Quali-Stress: Im stärksten Skiteam der Welt tobt der Generationenkampf. Wie die Jungen um die WM-Tickets mitfighten.
Im Blickpunkt: Das Duell Maier gegen Miller, Rahlves & Aamodt. Und: Der Angriff der jungen ÖSV-Garde.

Als Hermann Maier vergangenen Montag am frühen Nachmittag die Ortstafel von Lake Louise passierte, huschte ein kurzes Lächeln über sein Gesicht. „Schön ist es da“, sagte der Ski-Superstar und bezog Minuten später sein Einzelzimmer mit See- und Gletscherblick im noblen Österreicher-Quartier, dem Fairmont Château Lake Louise, einer der weltweit führenden Bettenburgen. In den kanadischen Rocky Mountains, da fühlt sich der Salzburger wohl, hat er doch hier alle drei von ihm bestrittenen Super-Gs gewonnen. Zuletzt vor einem Jahr, als er in dieser Disziplin im erst zweiten Rennen nach dem schweren Motorradunfall einen rotweißroten Vierfachtriumph anführte. Ein ähnlich sensationelles Ergebnis erhoffen sich Hermann Maier und Co auch diesmal.

Schlag auf Schlag. Im Unterschied zum Weltcupauftakt vor einem Monat in Sölden, wo traditionellerweise nur ein Riesentorlauf auf dem Programm stand, geht es ab sofort in allen Disziplinen und im Wochenrhythmus weiter. Start frei für die Tempobolzerei – bei der Abfahrt am Samstag und beim Super-G am Sonntag (jeweils ab 19.30 Uhr, live in ORF 1) wollen die ÖSV-Speedkönige ihren ersten Saisonsieg einfahren.

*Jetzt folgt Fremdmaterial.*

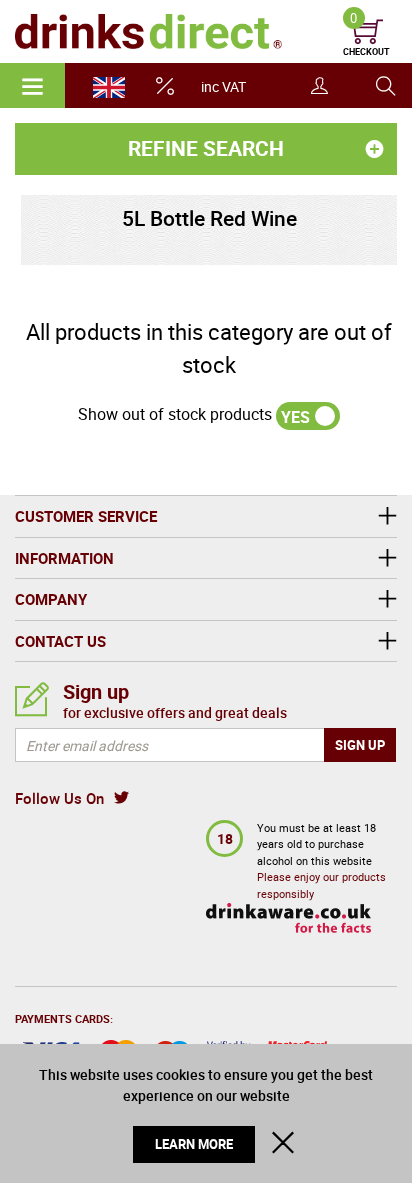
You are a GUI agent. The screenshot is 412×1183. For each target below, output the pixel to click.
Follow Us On (59, 798)
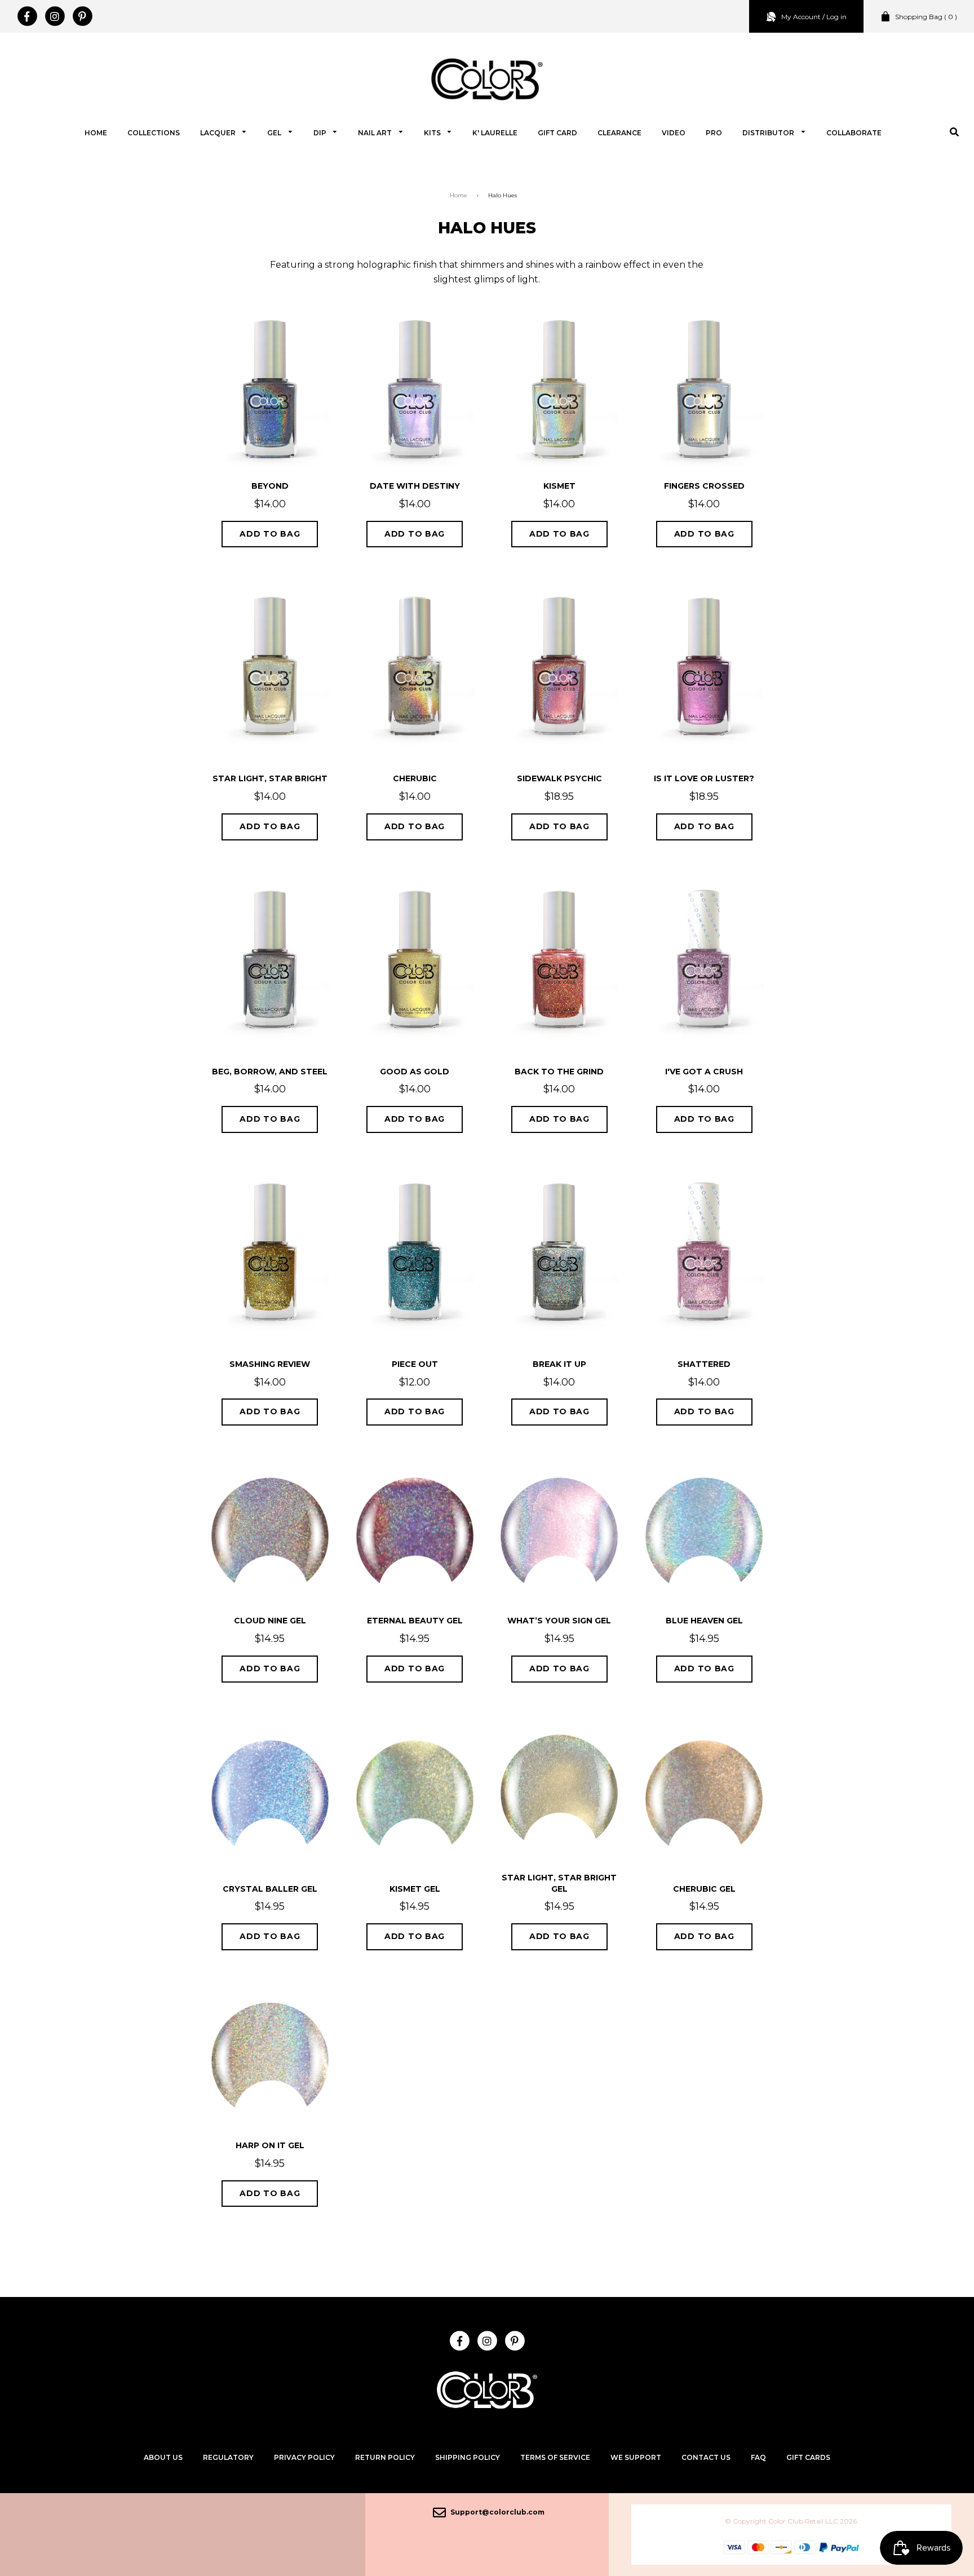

Während sich Läufer wie Maier keine Sorgen um ihren Startplatz machen müssen, kämpfen andere in nervenaufreibenden Ausscheidungsrennen um ihre Chance. Nach dem Rücktritt von Stephan Eberharter, dem Abfahrtsdominator der letzten Jahre, und Exweltmeister Hannes Trinkl hat sich die Sache im ÖSV-Herrenteam nicht entschärft. Im Gegenteil: Der Kampf um die Fixplätze ist härter geworden. Cheftrainer Toni Giger: „Unser Team befindet sich im totalen Umbruch. Junge Läufer drängen nach und wollen im Weltcup starten.“ So kämpfen für die Abfahrt am Samstag vier Athleten um einen Platz. Noch brisanter ist die Lage im Super-G, wo sich acht Rennläufer um drei Startplätze matchen. „Da ist es nicht immer einfach, die gute Stimmung aufrechtzuerhalten“, weiß Giger.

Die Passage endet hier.